Figure 2 illustrates the trajectory in the plane $p_{12}-q_{12}$, where the origin means that the agents collide. The circle in red is the sensing distance, while the magenta circle is the safety distance. When the trajectory enters the sensing distance, the RVFs are activated, and the collision is avoided.

Figure 3 presents the trajectory in the plane $\mathcal{S}-\dot{\mathcal{S}}$. Note that $\dot{\mathcal{S}}$ is negative when the agents approach each other. When $\mathcal{S}=D^2-d^2$, the RVFs are activated, and collision avoidance is performed.

The position error is shown in Figure 4, where it becomes evident that they converge to zero.

Finally, the control inputs required to perform the agents’ motion are illustrated in Figure 5. Note that when the RVFs are activated, the control inputs increase their magnitude (between 6 and 9 [s]), but they remain bounded, i.e., ${\mathbf{u}}_i\in [-2,2]$.

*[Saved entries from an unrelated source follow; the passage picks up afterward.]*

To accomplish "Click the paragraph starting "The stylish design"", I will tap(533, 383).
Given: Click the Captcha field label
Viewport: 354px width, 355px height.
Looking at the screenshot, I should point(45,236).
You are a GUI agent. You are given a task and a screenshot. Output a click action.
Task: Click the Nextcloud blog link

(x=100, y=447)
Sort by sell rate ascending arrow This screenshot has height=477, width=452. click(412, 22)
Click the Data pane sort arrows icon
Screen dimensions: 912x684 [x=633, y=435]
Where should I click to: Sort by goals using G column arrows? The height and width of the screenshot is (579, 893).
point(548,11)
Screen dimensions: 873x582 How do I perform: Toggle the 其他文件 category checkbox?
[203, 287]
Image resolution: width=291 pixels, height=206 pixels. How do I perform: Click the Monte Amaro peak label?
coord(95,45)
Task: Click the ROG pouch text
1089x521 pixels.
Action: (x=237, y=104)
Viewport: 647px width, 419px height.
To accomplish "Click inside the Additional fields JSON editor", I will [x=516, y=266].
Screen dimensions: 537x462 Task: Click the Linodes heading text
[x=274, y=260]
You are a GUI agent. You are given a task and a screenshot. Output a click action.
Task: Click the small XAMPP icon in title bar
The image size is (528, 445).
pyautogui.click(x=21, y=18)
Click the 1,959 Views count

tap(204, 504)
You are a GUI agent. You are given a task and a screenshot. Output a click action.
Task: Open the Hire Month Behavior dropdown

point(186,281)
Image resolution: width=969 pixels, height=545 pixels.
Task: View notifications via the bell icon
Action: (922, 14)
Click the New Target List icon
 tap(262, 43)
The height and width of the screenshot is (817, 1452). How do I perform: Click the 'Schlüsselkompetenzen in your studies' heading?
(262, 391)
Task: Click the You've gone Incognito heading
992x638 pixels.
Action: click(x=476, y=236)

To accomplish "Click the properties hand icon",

4.2. Ten Agents with a Mixed Graph Communication Topology

This numerical simulation consists of 10 agents moving on a horizontal plane. The initial positions of the agents are ${\mathbf{z}}_1(0)={\left[\begin{array}{cc}5& 0\end{array}\right]}^{\top }$, ${\mathbf{z}}_2(0)={\left[\begin{array}{cc}-5& 0\end{array}\right]}^{\top }$, ${\mathbf{z}}_3(0)={\left[\begin{array}{cc}3& 0\end{array}\right]}^{\top }$, ${\mathbf{z}}_4(0)={\left[\begin{array}{cc}-3& 0\end{array}\right]}^{\top }$, ${\mathbf{z}}_5(0)={\left[\begin{array}{cc}1& 0\end{array}\right]}^{\top }$, ${\mathbf{z}}_6(0)={\left[\begin{array}{cc}-1& 0\end{array}\right]}^{\top }$, ${\mathbf{z}}_7(0)={\left[\begin{array}{cc}0& 5\end{array}\right]}^{\top }$, ${\mathbf{z}}_8(0)={\left[\begin{array}{cc}0& -5\end{array}\right]}^{\top }$, ${\mathbf{z}}_9(0)={\left[\begin{array}{cc}0& 3\end{array}\right]}^{\top }$ and ${\mathbf{z}}_{10}(0)={\left[\begin{array}{cc}0& -3\end{array}\right]}^{\top }$; the communication topology is a mixed graph, where the formation vectors are given by ${\mathbf{c}}_{32}={\mathbf{c}}_{45}={\mathbf{c}}_{56}={\left[\begin{array}{cc}4& 0\end{array}\right]}^{\top }$, ${\mathbf{c}}_{83}={\mathbf{c}}_{78}={\mathbf{c}}_{610}={\mathbf{c}}_{109}={\mathbf{c}}_{91}={\left[\begin{array}{cc}0& 2\end{array}\right]}^{\top }$, ${\mathbf{c}}_{12}={\mathbf{c}}_{23}=-{\mathbf{c}}_{32}$, ${\mathbf{c}}_{38}={\mathbf{c}}_{74}=-{\mathbf{c}}_{83}$, ${\mathbf{c}}_{87}=-{\mathbf{c}}_{78}$, ${\mathbf{c}}_{54}=-{\mathbf{c}}_{45}$, ${\mathbf{c}}_{19}=-{\mathbf{c}}_{91}$, and ${\mathbf{c}}_{106}=-{\mathbf{c}}_{610}$. The sensing distance, the safety distance, and the bounds of the saturation functions are the same as in the previous simulation. With these parameters, $ϵ>4.29$; therefore, one sets $ϵ=5$. Figure 6 depicts the trajectory in the plane of the agents when using the RVFs approach. Once again, note that when the agents come closer to each other, each agent enters the sensing distance; the RVFs are activated; and the agents perform collision avoidance. Once the agents are outside the sensing distance, the formation control prevails, and the agents reach the desired formation.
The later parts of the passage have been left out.